How Finovate can help you achieve better tax outcomes

Finnish tax rules are detailed, and they are changing. The corporate rate reduction in 2027, the TKI relief window closing the same year, and the ongoing complexity of deductible expense qualification all require consistent attention.

https://finovate.fi

Finovate provides accounting and tax services designed specifically for Finnish entrepreneurs and small business owners. Our work covers bookkeeping, VAT compliance, payroll processing, and tax planning, giving you a single point of contact for the financial management decisions that affect your tax position. We help you identify which reliefs you qualify for, maintain the documentation that supports your claims, and plan around upcoming rule changes before they take effect. If you want to reduce your tax liability within the rules and with confidence, we are ready to help.

FAQ

What is the TKI additional deduction in Finland?

The TKI additional deduction (lisävähennys) allows Finnish businesses to deduct 150% of qualifying R&D payroll and purchased services costs for tax years 2021 to 2027. On €140,000 of eligible costs, this produces a €14,000 tax saving at the 20% corporate rate.

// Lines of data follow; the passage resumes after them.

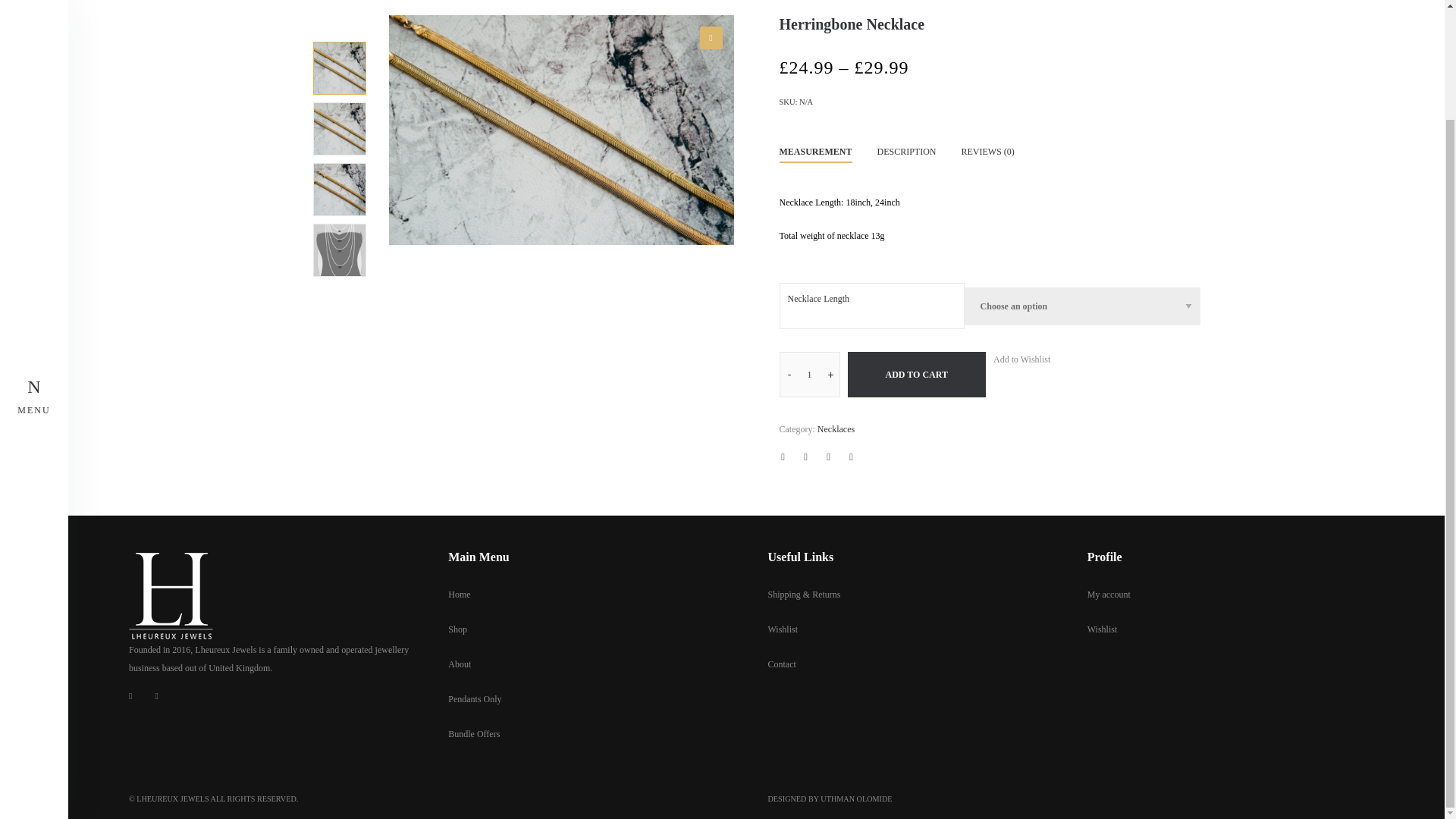
1 (809, 374)
Given the description of an element on the screen output the (x, y) to click on. 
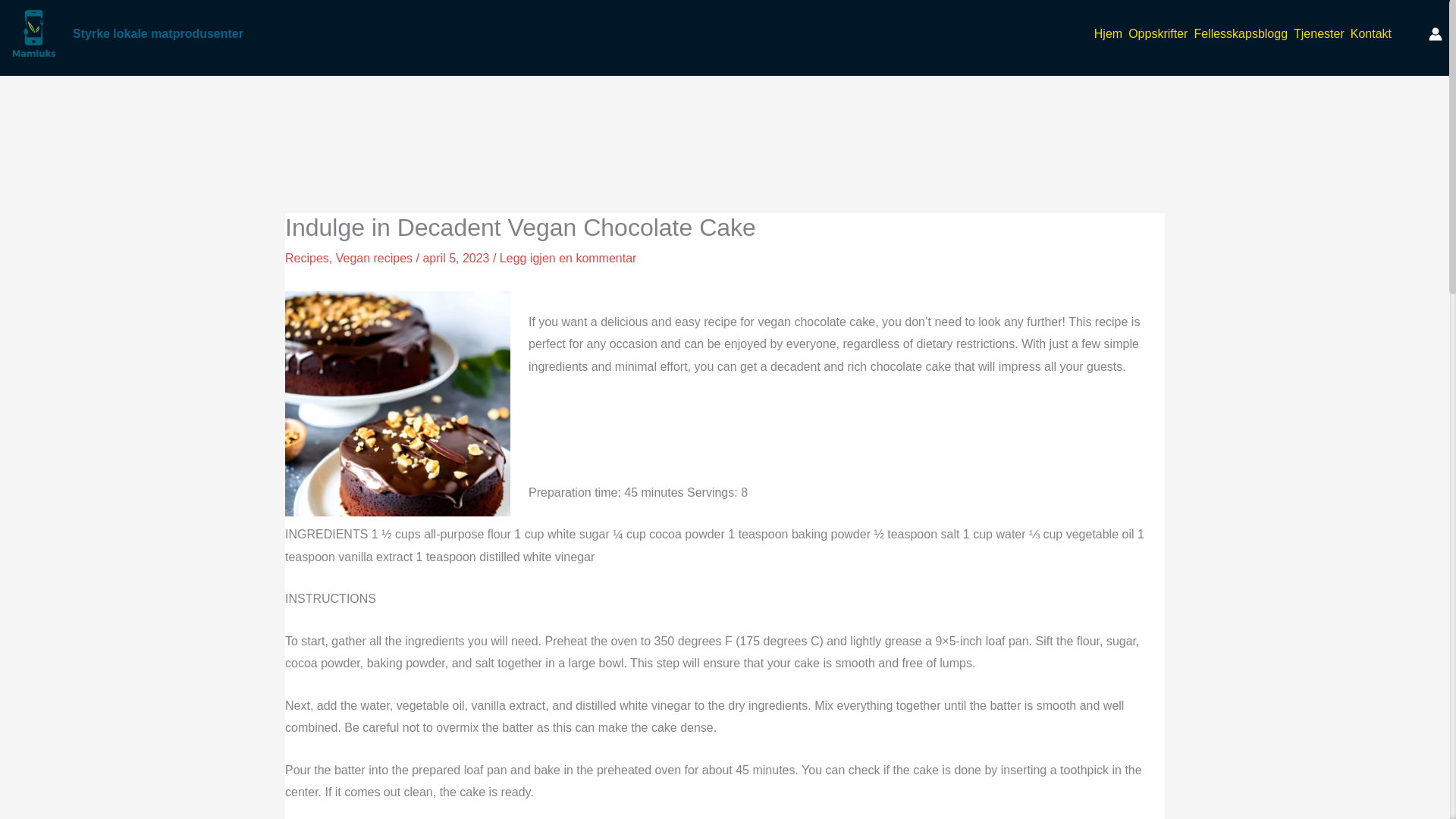
Oppskrifter (1158, 33)
Tjenester (1319, 33)
Legg igjen en kommentar (568, 257)
Vegan recipes (374, 257)
Fellesskapsblogg (1240, 33)
Hjem (1107, 33)
Recipes (307, 257)
Styrke lokale matprodusenter (157, 33)
Kontakt (1371, 33)
Given the description of an element on the screen output the (x, y) to click on. 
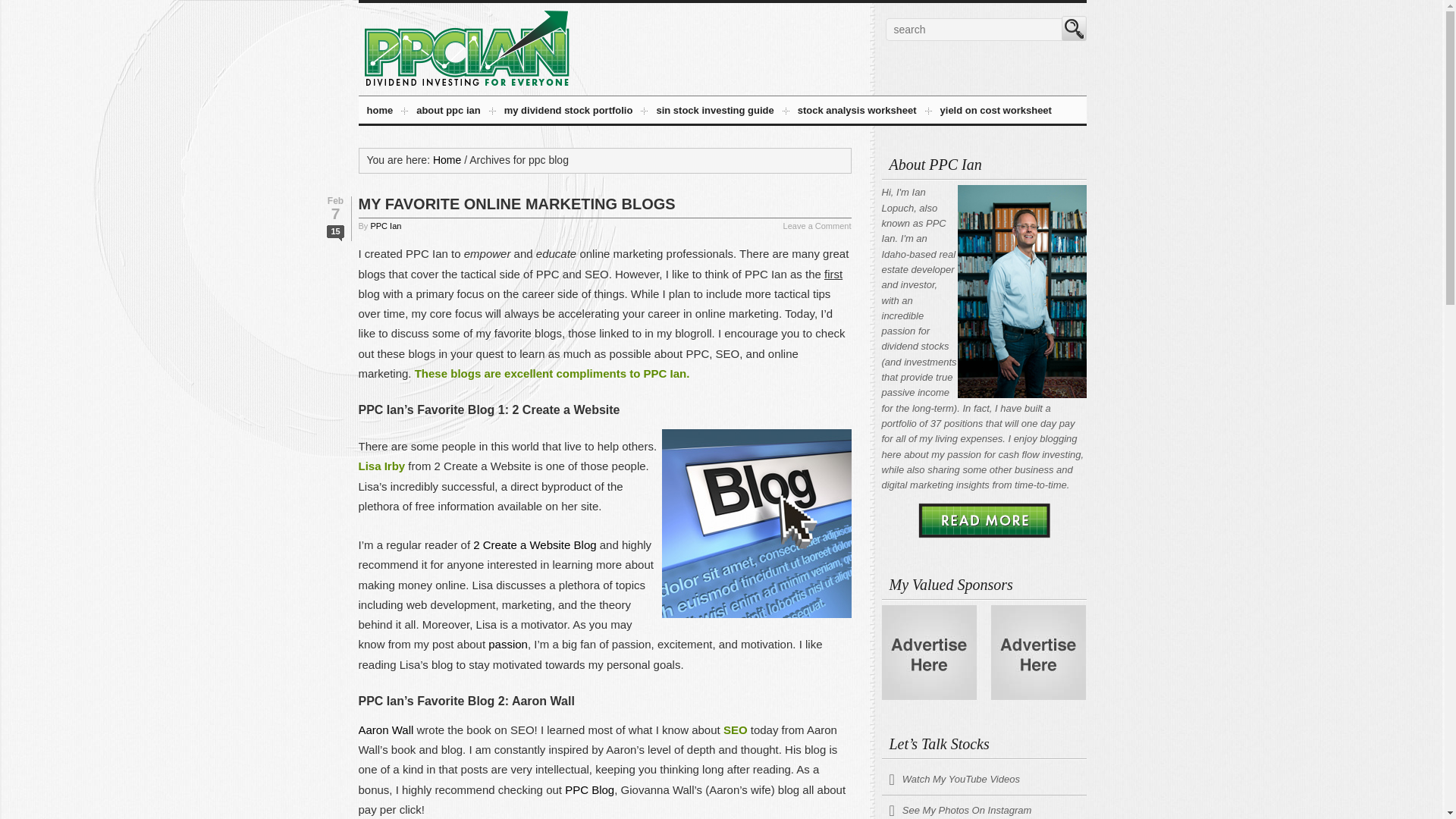
Search (1073, 27)
Home (446, 159)
15 (334, 232)
Watch My YouTube Videos (983, 779)
Search (1073, 27)
MY FAVORITE ONLINE MARKETING BLOGS (516, 203)
PPC Blog (589, 789)
PPC Ian (465, 48)
sin stock investing guide (714, 112)
2 Create a Website Blog (534, 544)
Given the description of an element on the screen output the (x, y) to click on. 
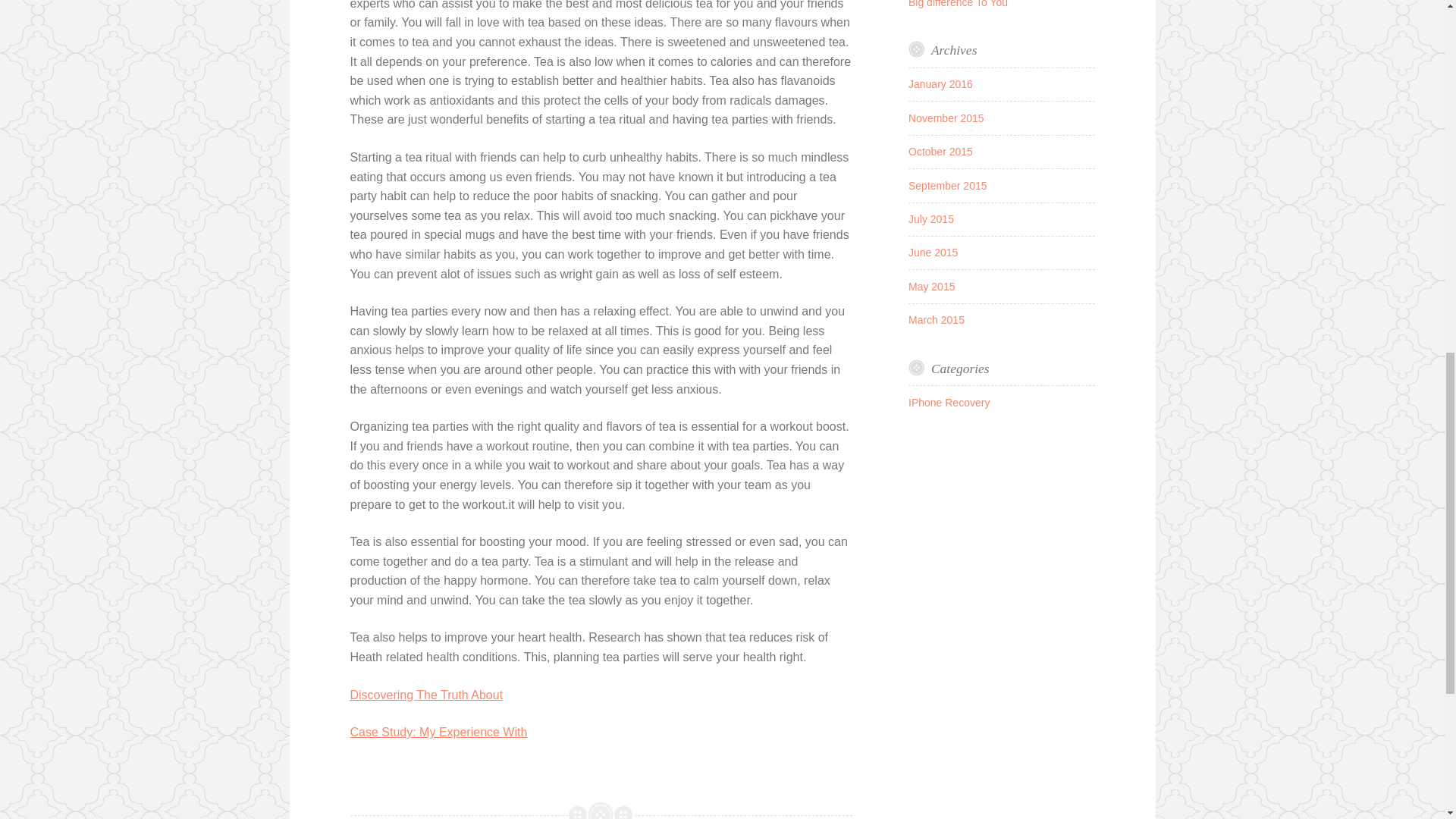
Case Study: My Experience With (438, 731)
May 2015 (931, 286)
July 2015 (930, 218)
June 2015 (933, 252)
November 2015 (946, 118)
The Iphone And How It Can Make A Big difference To You (992, 3)
Discovering The Truth About (426, 694)
March 2015 (935, 319)
September 2015 (947, 185)
October 2015 (940, 151)
January 2016 (940, 83)
IPhone Recovery (949, 402)
Given the description of an element on the screen output the (x, y) to click on. 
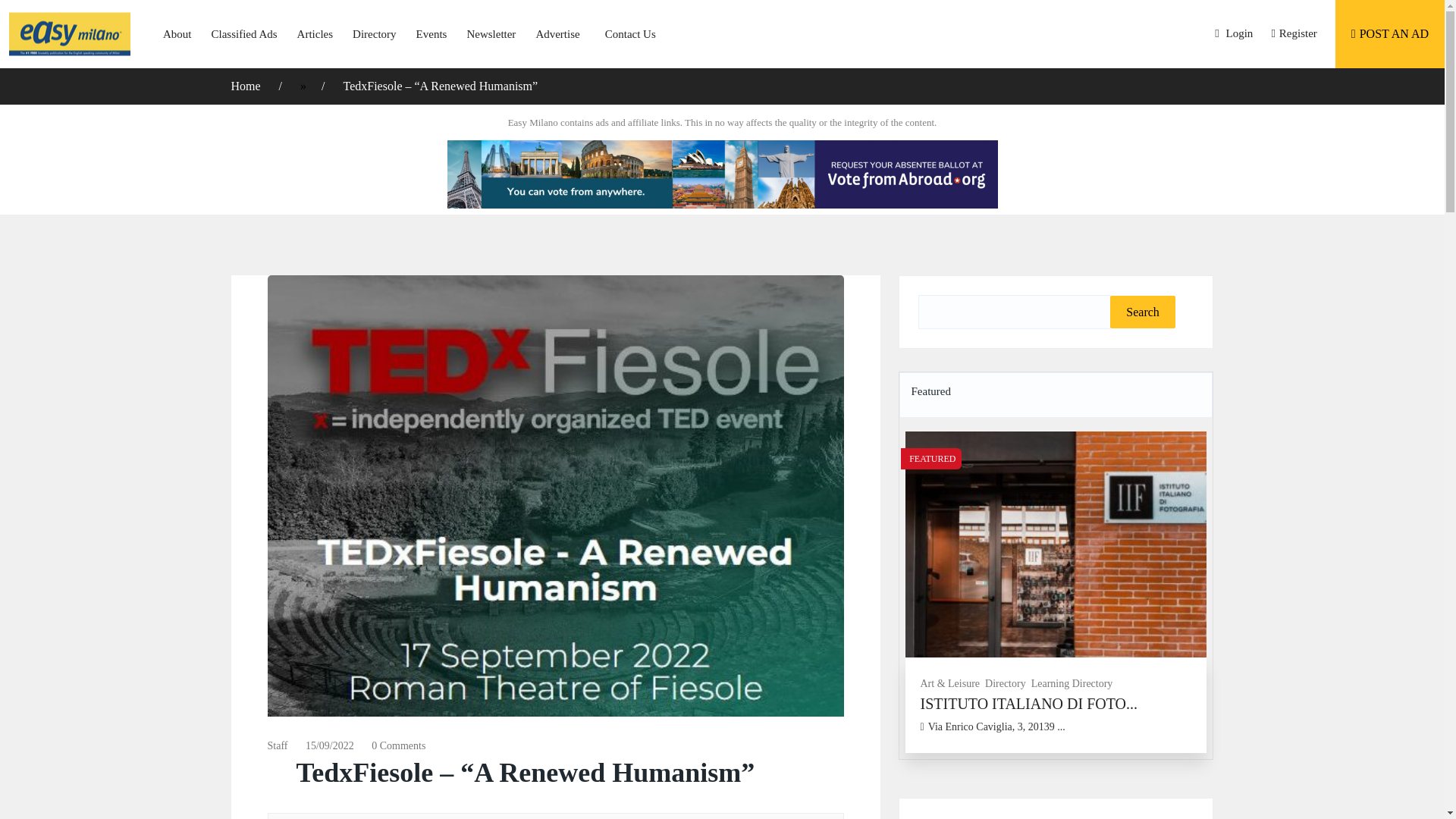
0 Comments (398, 745)
Advertise (557, 33)
Register (1293, 33)
Contact Us (622, 33)
Search (1141, 312)
Classified Ads (244, 33)
Login (1233, 33)
Newsletter (491, 33)
Home (246, 85)
POST AN AD (1389, 33)
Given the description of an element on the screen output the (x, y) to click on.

When does Finland's corporate tax rate change?

Finland's corporate income tax rate reduces from 20% to 18% on 1 January 2027. Businesses can benefit by accelerating deductible expenditure into 2026, where the higher rate makes each deduction more valuable.

Which expenses qualify for the R&D additional deduction?

Qualifying expenses include direct R&D wages and approved purchased services from external research providers. General marketing costs, standard IT support, and administrative overhead do not qualify, even when connected to a development project.

How do pension contributions reduce tax for Finnish entrepreneurs?

Voluntary pension contributions are deductible from taxable income in the year they are made, reducing the amount subject to corporate or personal income tax. The capital then grows without annual tax on returns until withdrawal.

Why does documentation matter so much for tax deductions?

Incomplete or missing documentation removes the legal basis for a deduction, even when the underlying expense is legitimate. Finnish tax rules require that payroll records, invoices, and contracts clearly link each cost to qualifying business activity.